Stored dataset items
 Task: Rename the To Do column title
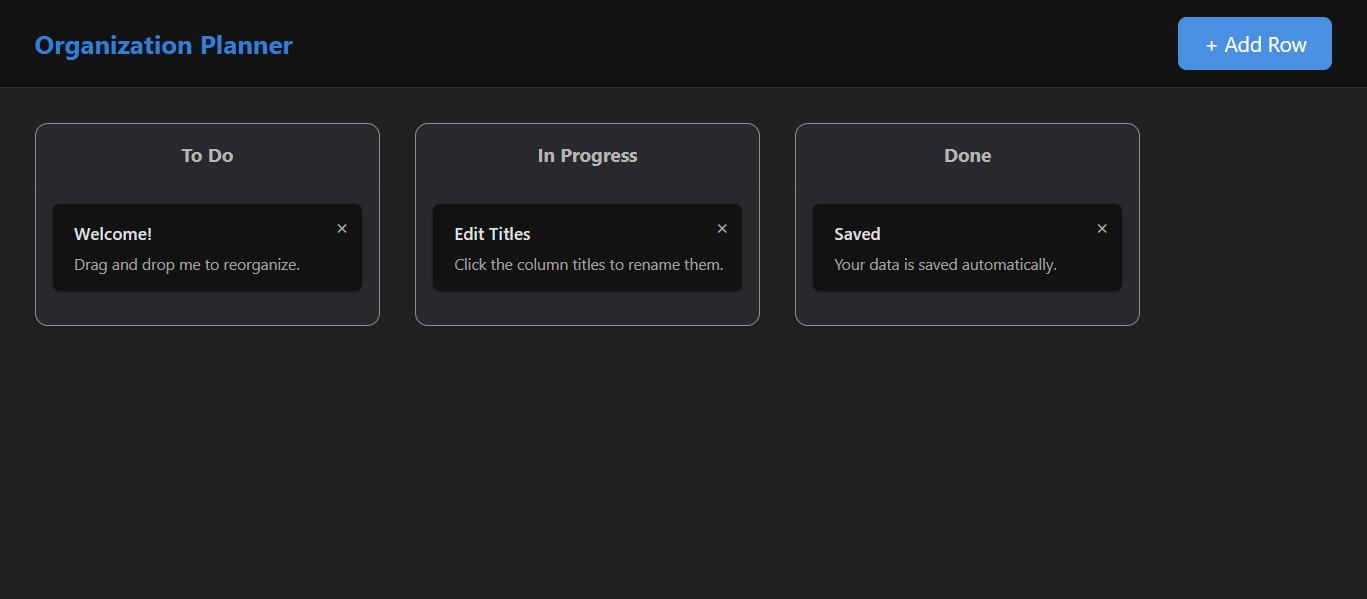[207, 156]
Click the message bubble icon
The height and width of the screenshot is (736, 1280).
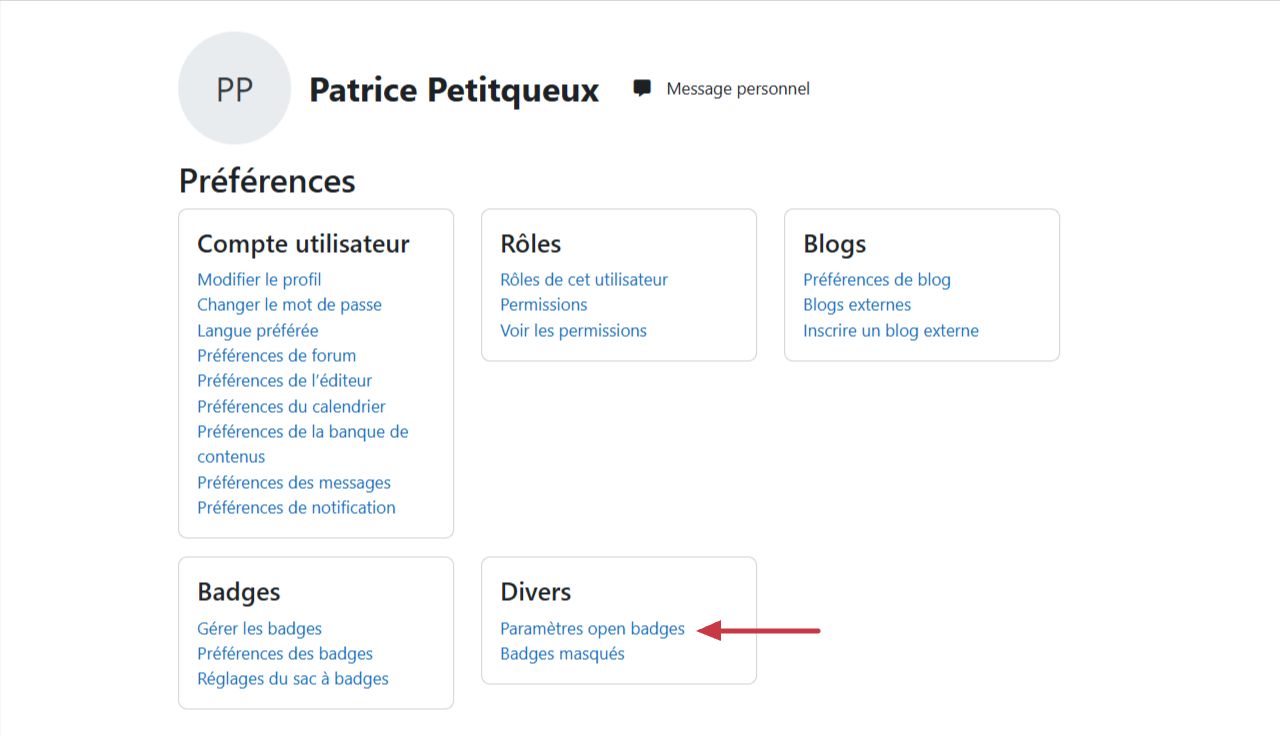pyautogui.click(x=642, y=88)
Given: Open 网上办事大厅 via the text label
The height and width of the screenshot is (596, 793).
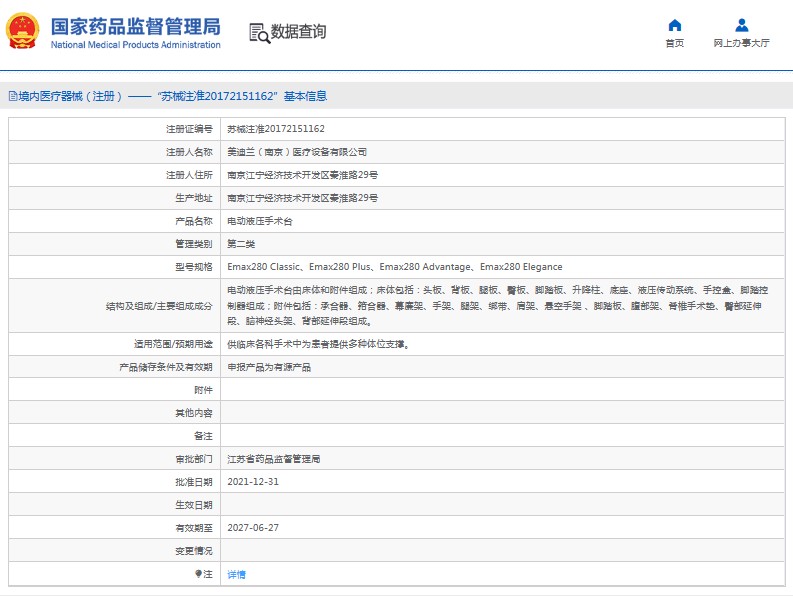Looking at the screenshot, I should pyautogui.click(x=741, y=44).
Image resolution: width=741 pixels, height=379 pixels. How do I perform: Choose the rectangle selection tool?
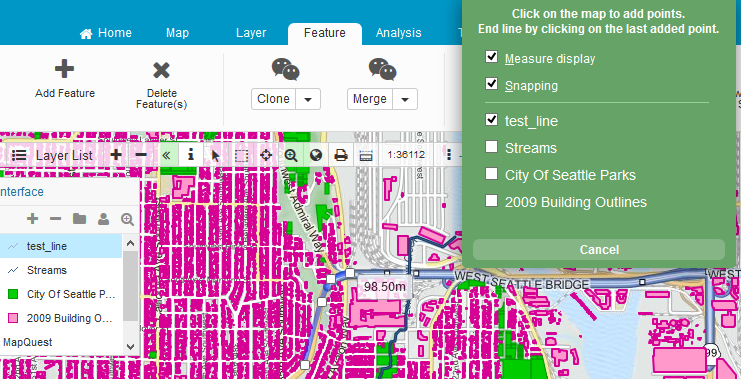click(x=241, y=155)
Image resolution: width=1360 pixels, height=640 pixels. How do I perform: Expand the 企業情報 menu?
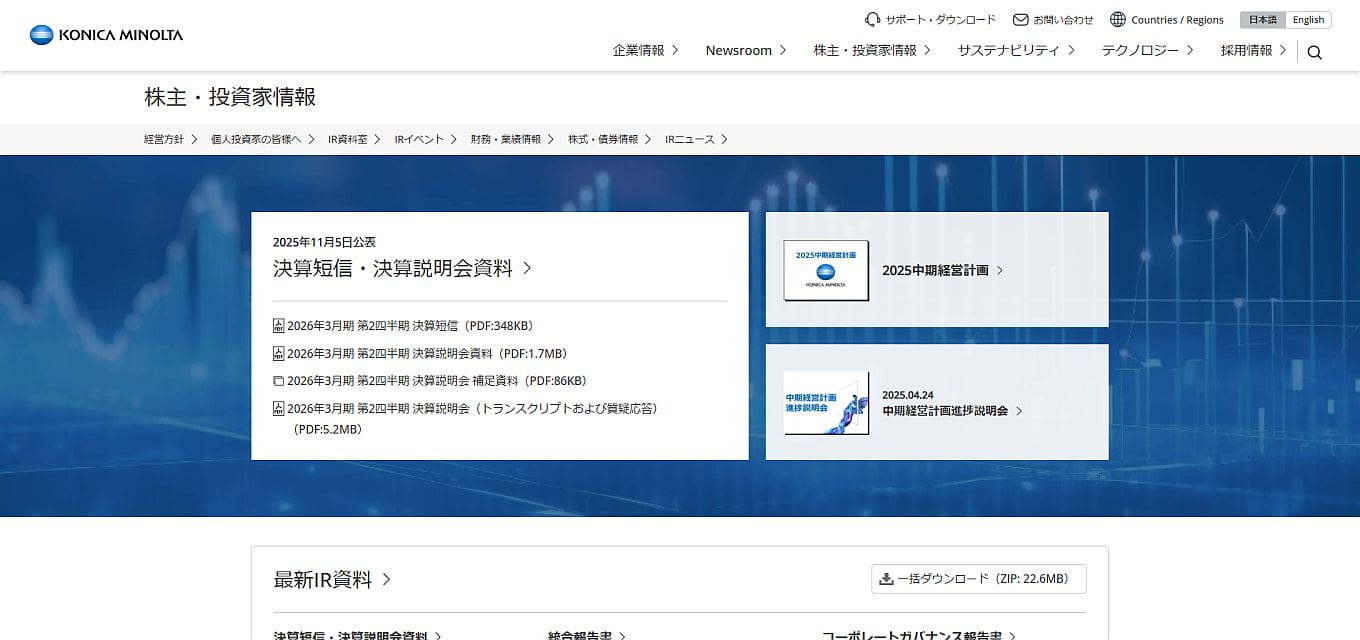645,50
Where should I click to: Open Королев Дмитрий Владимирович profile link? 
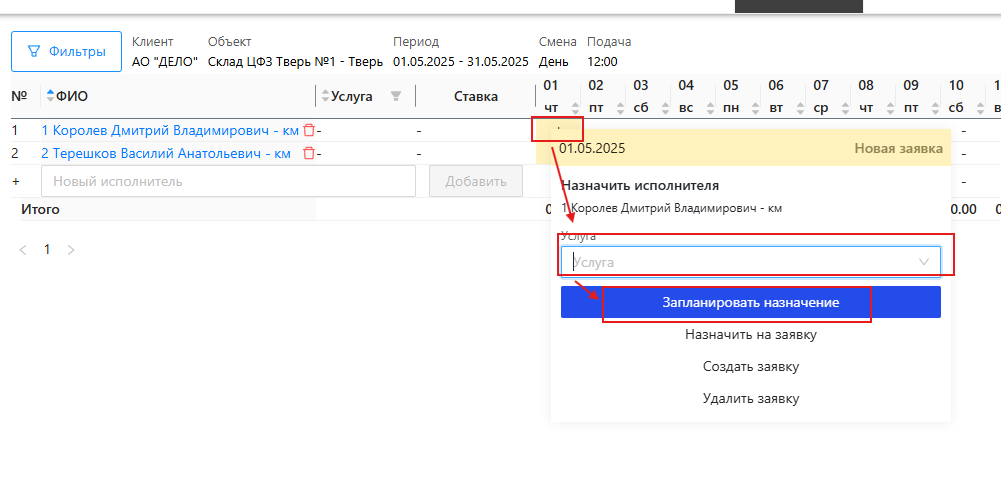point(170,130)
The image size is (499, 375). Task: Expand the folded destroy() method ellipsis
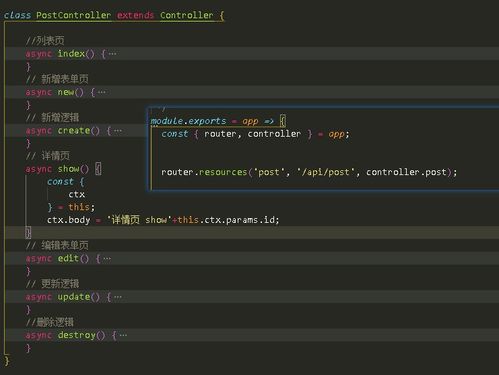click(123, 335)
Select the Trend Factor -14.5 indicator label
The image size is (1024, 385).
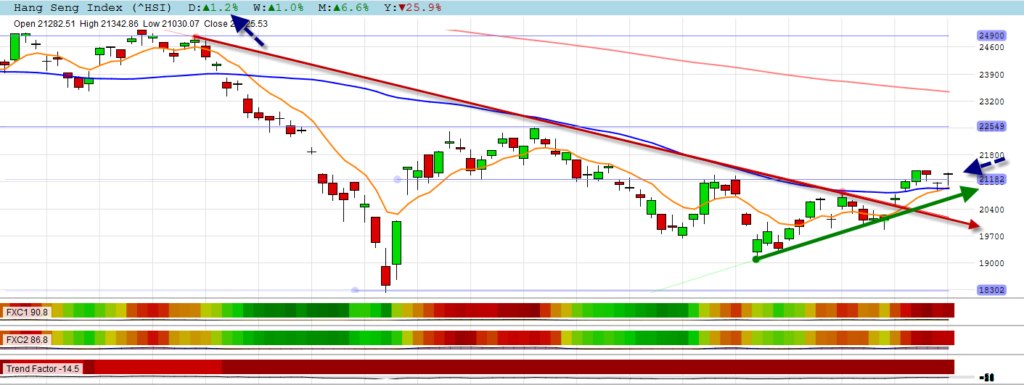pyautogui.click(x=43, y=369)
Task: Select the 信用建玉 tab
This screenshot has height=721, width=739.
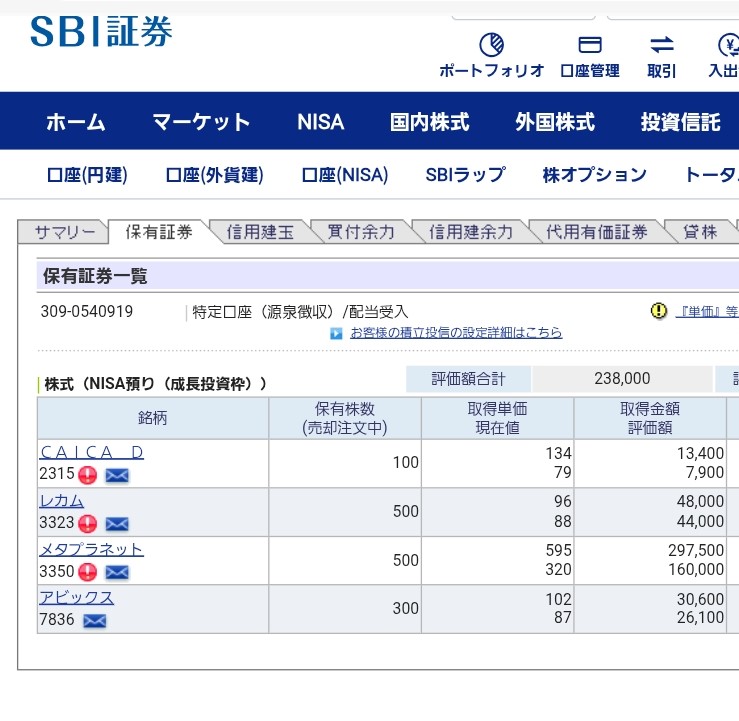Action: 260,232
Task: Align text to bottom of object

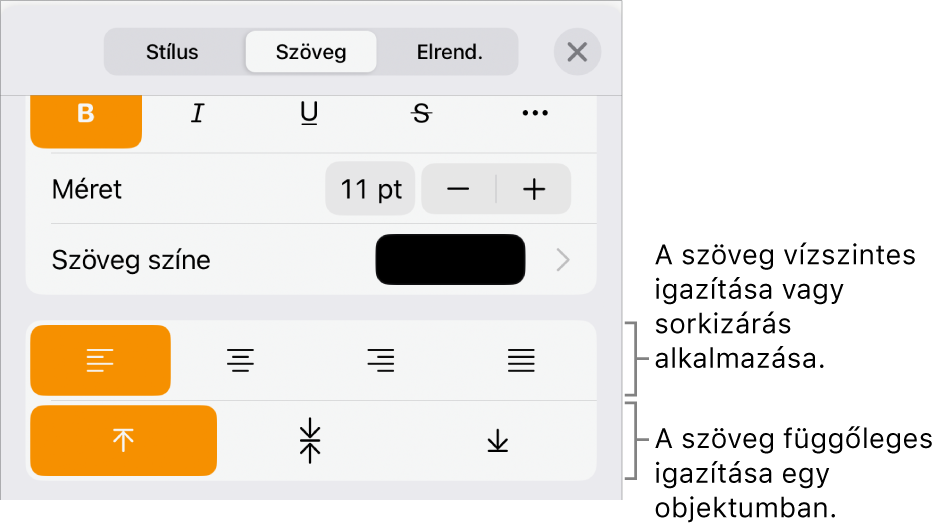Action: [x=497, y=441]
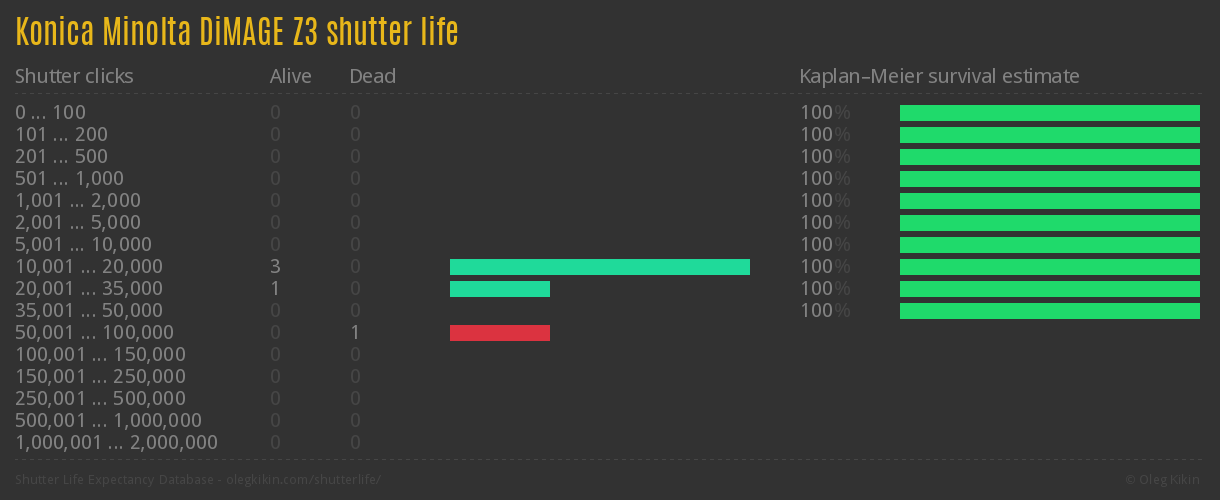The height and width of the screenshot is (500, 1220).
Task: Click the teal alive bar for 20,001–35,000
Action: (x=499, y=289)
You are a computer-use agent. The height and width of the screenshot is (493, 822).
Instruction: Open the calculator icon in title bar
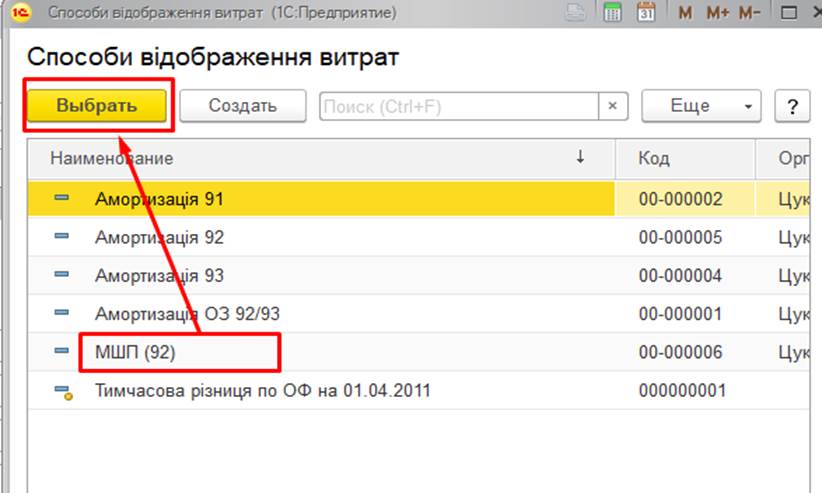[x=613, y=13]
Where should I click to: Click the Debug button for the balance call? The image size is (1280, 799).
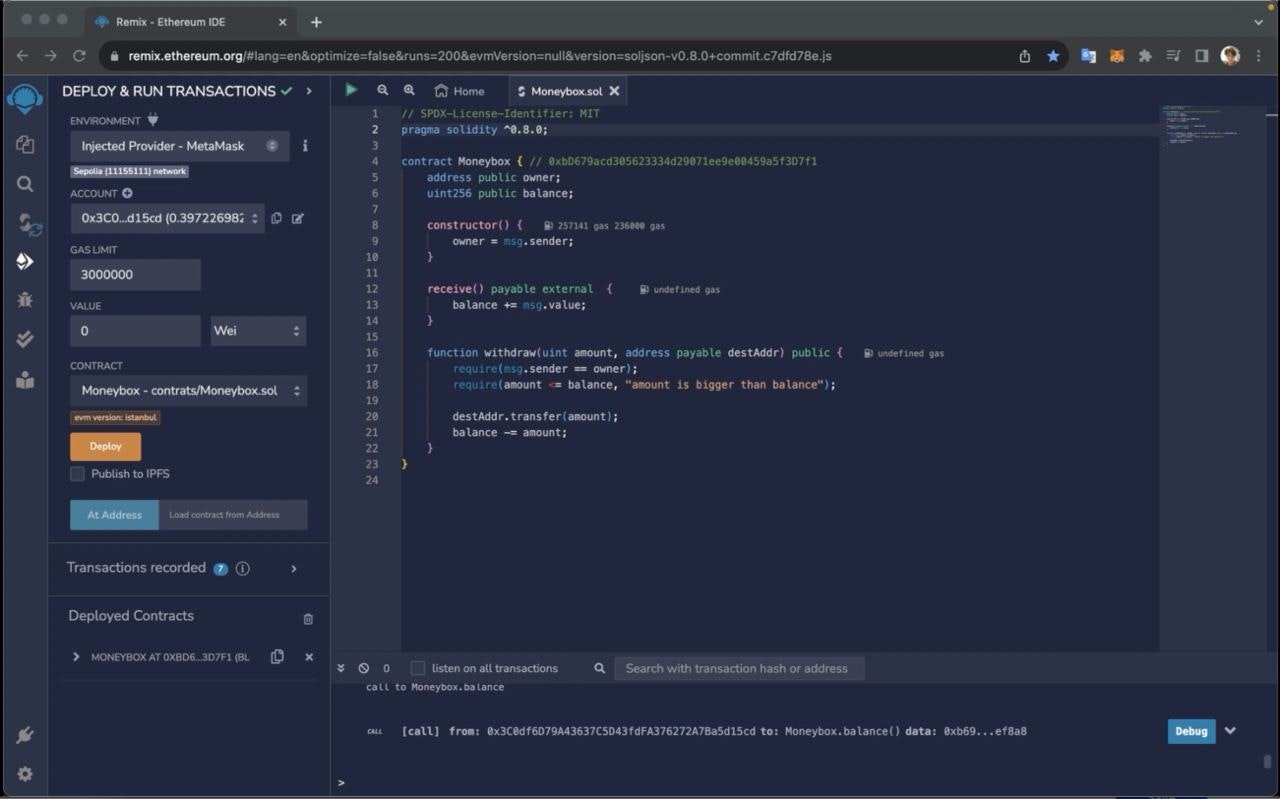(1190, 731)
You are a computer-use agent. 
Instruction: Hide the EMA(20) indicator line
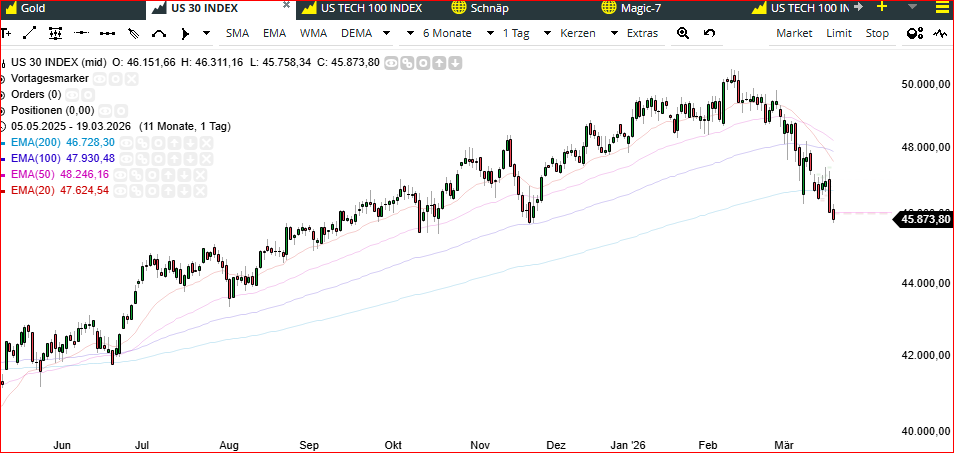coord(120,190)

**TASK ITEM**
Go back to the line containing "Task: Align text to bottom of object" and output it and every line after it through the end of the records, exactly, but not the pictures.

**SOLUTION TO THIS PROBLEM**
Task: Align text to bottom of object

Action: [x=497, y=441]
The height and width of the screenshot is (500, 1220).
Task: Click the teal alive bar for 20,001–35,000
Action: (x=499, y=289)
You are a computer-use agent. The height and width of the screenshot is (493, 822).
Instruction: Open the calculator icon in title bar
[x=613, y=13]
Where should I click to: Click the Debug button for the balance call? The image size is (1280, 799).
(1190, 731)
You are a computer-use agent. 
Instruction: Hide the EMA(20) indicator line
coord(120,190)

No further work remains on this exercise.